I have been a dental hygienist for the past six years. Since I graduated from hygiene school, there has always been a struggle between the dentists and hygienists in the area of supervision. In Florida, the dentists want very strict supervision laws and are extremely opposed to letting us regulate our own profession through a "Dental Hygiene Board."
The mere mention of letting hygienists "independent contract" strikes fear in all of them. The dentists have successfully kept control over us by getting laws passed. We cannot even touch a patient unless the patient has had a dental exam in the past 13 months, and the dentist has diagnosed the procedure.
Hygienists in this state cannot go out and start practicing on their own (no dentist would allow it). It also is against the law to independent contract as a dental hygienist!
When I read your article in the March issue about "temps," it absolutely made me furious. The article kept mentioning that you are considered to be "independent contracting" when doing temporary work? It made me sick to my stomach.
When I first moved to Florida, I loved the flexibility that working as a temporary gave me. What I found out was that dentists liked to pay me cash and not take out any taxes ("independent contractor" they called me).
In doing further research on this issue, I found out that the IRS has several things that it looks for when categorizing employment status. Please refer to FDA Today. It has an article about dentists who contract vs. employees.

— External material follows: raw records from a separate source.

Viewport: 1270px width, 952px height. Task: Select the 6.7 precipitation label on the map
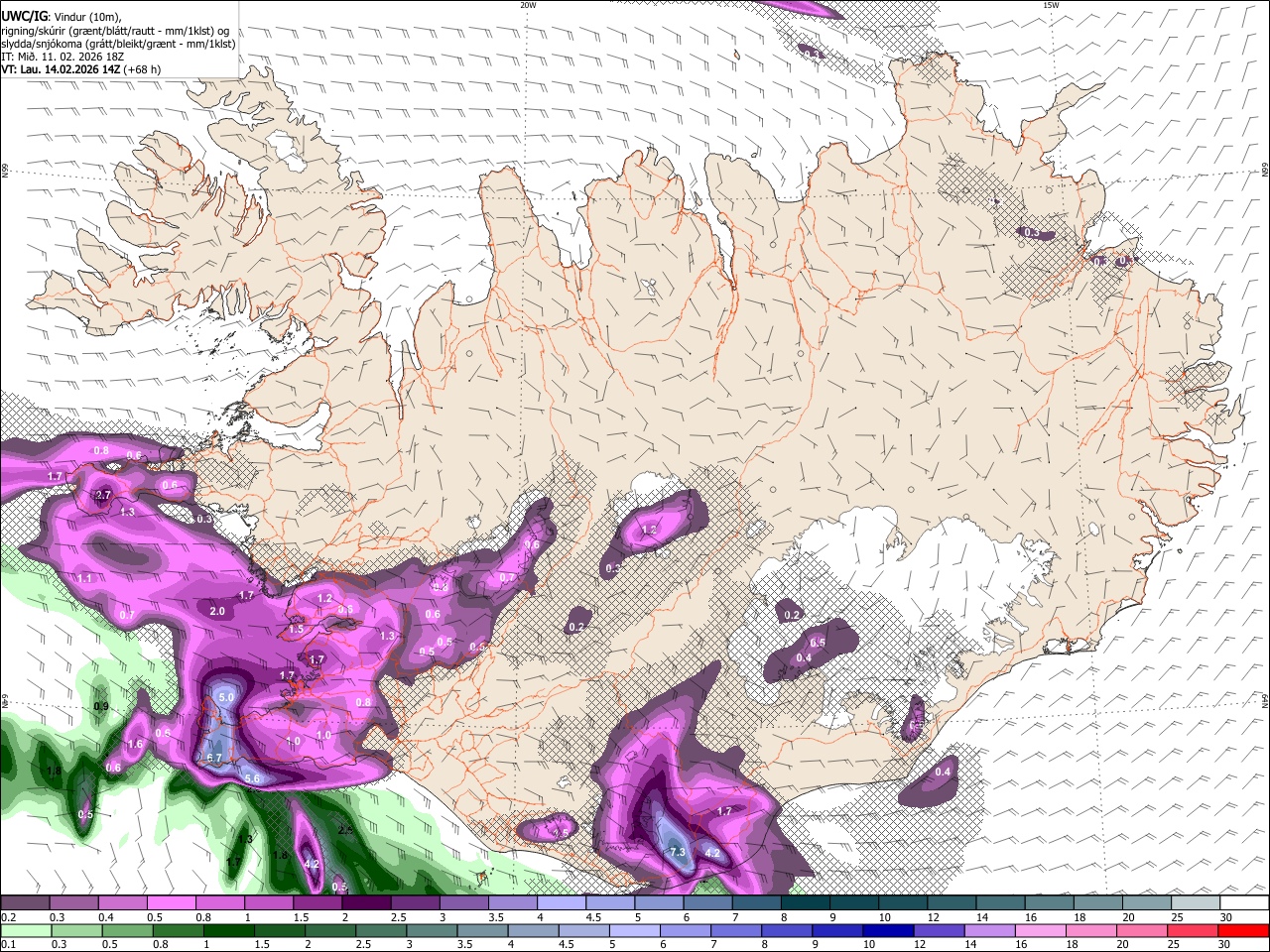pyautogui.click(x=213, y=758)
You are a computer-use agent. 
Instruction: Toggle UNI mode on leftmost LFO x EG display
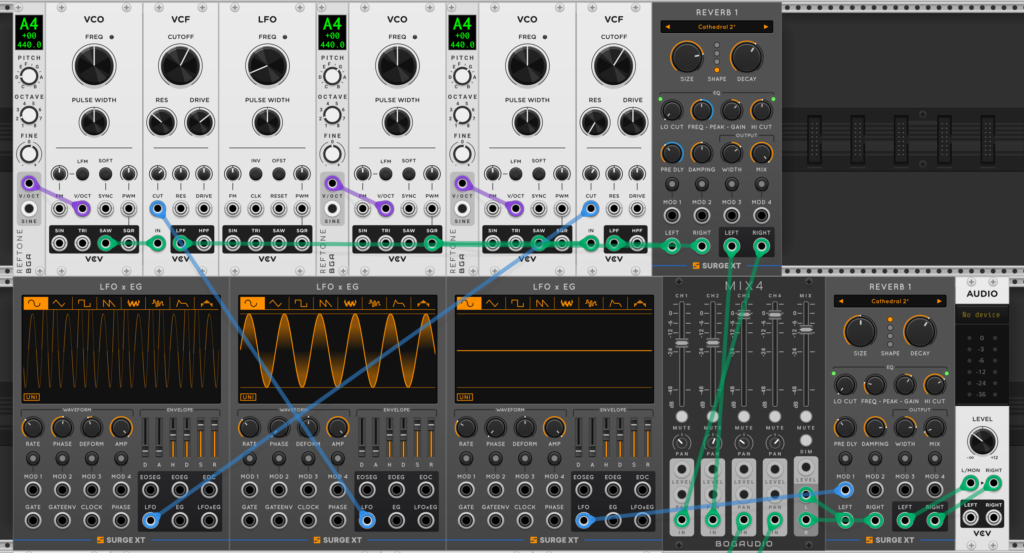pos(31,397)
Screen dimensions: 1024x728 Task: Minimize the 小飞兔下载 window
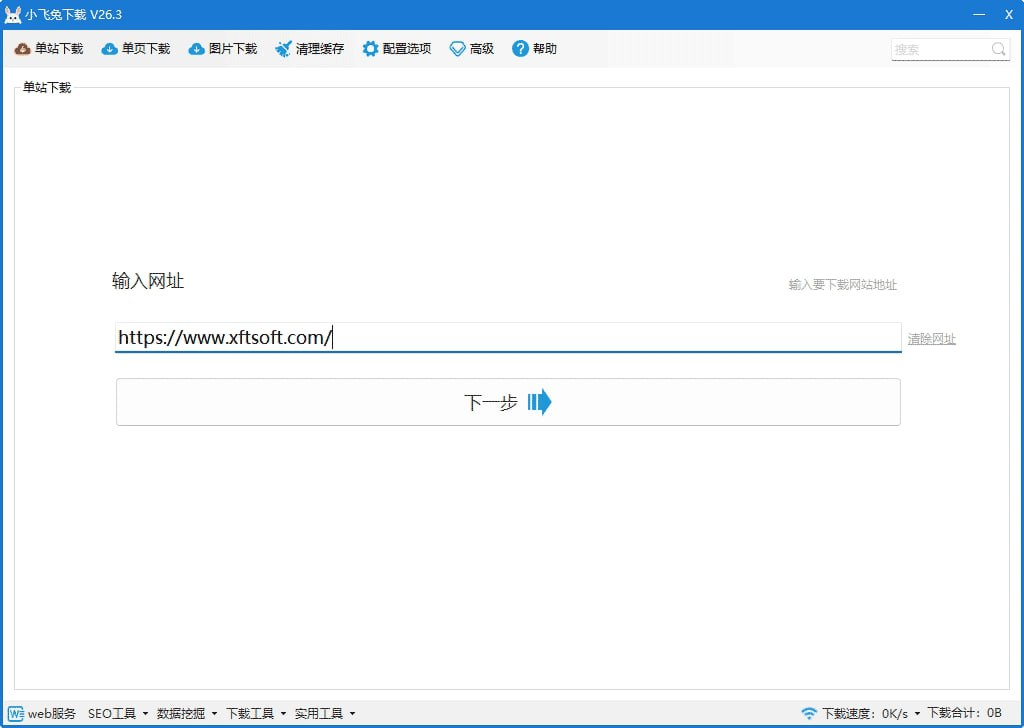976,15
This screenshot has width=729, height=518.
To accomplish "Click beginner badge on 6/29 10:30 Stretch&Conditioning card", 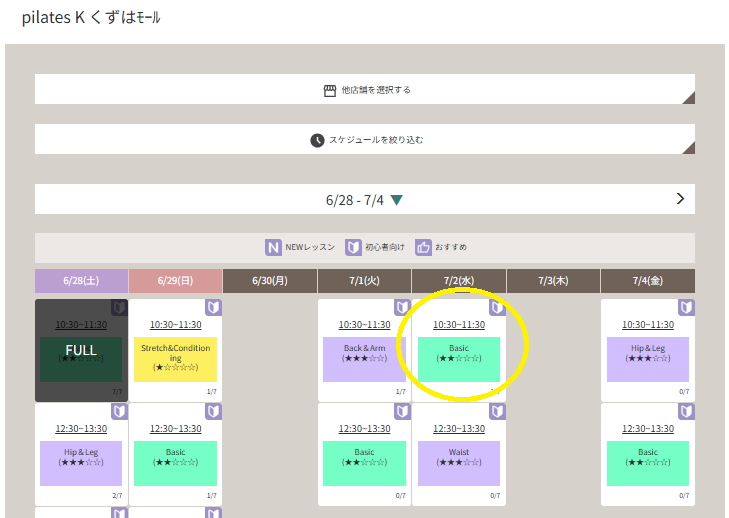I will click(213, 308).
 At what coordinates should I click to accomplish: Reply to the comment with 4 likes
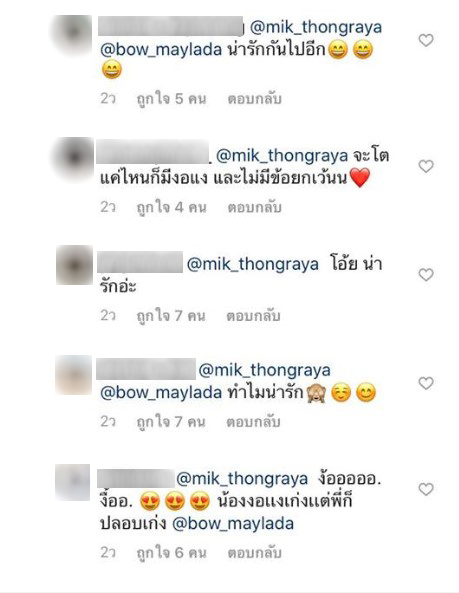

Your article states that the rule to determine an independent contractor is "if the business that pays for the services only has the right to control or direct the final result of the work and not the means of accomplishing that result..." Do you read your own articles? Does this mean that I can get a list of patients who need prophys and all I have to do is finish? Please tell me that you understand that scheduled patients, scheduled lunch, and having supervision laws means that the dentist is controlling the means of accomplishing this.
I think that the "temps" have been taken advantage of long enough and you print an article that supports this? When I work one day at an office, they are responsible for taking out my taxes and sending me a W-2 form just like any other employee. There are some temporary agencies that give paychecks (minus taxes) and protect us from this.
This is what your article should have been all about. As a publication that educates dental hygienists, you should be applauding these agencies and reprimanding the dentists who think they can get away with not paying taxes for an employee.
I would like to see in the next issue all of the IRS criteria for independent contracting and why dental hygienists cannot do this. I would like to hear your comments on this subject because it is tax time and some of us have this moral/ethical issue of do we have to pay it or not.
Tracey L. Quinn, RDH
Palm Harbor, Florida
Editor`s note: We asked the author, Cathy Seckman, to respond to the above letter. Seckman writes:
"I`m sorry you misunderstood my intent. In the article on temp work in the March issue of RDH, I did not mean to address the question of hygienists practicing independently of dentists. When I used the term "independent contractor," I was referring only to tax liability questions a temporary worker might face. The information I used came from "Employee or Independent Contractor? Resolving the Dilemma," a Federal Tax Guide Report, Vol. 78, Report 17, April 28, 1995, Part 2. There are indeed many criteria to categorize employment status, and the booklet lists them all. Based on those IRS guidelines, my certified public accountant (who also is quoted in the March RDH article) believes I meet the criteria for independent contractor as a temporary hygienist. I trust his expertise."